Data provided ▸
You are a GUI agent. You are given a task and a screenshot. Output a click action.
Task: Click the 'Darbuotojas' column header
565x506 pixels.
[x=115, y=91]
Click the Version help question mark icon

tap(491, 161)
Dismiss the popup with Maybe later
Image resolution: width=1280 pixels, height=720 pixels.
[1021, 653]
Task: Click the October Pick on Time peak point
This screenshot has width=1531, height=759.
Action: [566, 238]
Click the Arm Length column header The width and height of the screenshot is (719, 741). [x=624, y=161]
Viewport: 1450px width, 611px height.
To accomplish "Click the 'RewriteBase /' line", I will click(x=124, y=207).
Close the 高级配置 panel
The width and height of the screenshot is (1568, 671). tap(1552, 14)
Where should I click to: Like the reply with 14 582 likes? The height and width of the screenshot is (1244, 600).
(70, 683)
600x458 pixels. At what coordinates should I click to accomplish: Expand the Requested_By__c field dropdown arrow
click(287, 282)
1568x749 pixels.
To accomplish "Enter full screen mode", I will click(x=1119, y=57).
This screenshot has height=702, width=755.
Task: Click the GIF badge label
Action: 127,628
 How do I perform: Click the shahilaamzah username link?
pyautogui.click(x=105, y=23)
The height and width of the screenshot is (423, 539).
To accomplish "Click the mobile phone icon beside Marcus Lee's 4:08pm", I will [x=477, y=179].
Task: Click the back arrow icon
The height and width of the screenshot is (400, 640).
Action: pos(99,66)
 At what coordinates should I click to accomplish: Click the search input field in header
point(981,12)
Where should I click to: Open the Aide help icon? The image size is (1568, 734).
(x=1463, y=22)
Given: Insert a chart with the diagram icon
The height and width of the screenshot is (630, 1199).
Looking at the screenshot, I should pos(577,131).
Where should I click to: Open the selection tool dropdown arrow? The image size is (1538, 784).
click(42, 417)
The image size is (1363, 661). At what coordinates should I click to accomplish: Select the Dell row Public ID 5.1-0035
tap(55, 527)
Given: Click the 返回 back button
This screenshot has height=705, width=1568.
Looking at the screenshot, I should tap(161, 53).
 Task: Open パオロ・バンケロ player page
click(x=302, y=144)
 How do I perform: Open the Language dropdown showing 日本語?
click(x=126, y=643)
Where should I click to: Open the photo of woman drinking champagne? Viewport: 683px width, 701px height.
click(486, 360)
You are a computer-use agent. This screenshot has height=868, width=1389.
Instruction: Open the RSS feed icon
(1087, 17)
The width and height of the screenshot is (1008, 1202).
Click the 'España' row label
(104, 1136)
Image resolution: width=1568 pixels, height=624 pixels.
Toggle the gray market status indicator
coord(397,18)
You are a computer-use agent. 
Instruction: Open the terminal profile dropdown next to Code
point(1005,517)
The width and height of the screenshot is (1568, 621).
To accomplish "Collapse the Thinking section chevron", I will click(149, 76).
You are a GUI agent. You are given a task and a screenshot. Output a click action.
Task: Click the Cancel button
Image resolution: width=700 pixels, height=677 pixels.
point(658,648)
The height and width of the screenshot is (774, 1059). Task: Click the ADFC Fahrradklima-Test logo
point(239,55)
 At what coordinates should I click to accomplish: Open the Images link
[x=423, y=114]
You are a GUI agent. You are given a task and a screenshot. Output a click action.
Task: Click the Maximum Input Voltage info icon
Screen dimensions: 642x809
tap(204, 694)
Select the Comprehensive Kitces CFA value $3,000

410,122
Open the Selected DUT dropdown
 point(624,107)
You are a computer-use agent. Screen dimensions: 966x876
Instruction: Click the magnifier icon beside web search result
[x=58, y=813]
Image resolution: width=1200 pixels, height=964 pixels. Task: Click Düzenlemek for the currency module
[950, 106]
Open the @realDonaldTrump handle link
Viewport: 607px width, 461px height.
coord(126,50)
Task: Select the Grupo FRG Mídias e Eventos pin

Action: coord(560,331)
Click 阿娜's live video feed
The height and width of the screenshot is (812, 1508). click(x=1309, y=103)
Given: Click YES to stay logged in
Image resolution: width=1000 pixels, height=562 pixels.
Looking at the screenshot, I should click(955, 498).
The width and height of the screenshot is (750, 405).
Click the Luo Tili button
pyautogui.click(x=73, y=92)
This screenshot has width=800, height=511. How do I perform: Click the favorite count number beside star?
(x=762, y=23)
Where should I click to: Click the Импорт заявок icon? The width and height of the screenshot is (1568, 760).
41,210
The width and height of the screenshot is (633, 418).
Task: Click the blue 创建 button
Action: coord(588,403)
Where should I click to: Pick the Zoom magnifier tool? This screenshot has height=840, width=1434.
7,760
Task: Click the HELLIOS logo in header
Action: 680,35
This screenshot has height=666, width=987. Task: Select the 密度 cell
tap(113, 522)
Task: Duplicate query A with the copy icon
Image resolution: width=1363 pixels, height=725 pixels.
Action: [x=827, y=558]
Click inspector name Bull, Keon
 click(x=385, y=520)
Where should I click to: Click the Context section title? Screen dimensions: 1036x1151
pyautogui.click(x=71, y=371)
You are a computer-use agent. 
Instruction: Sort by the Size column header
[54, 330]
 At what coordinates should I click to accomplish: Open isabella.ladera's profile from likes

The task ▸ In the listing, count the lines that contain the word "computer", then give the number and nothing more.

Answer box ▸ 4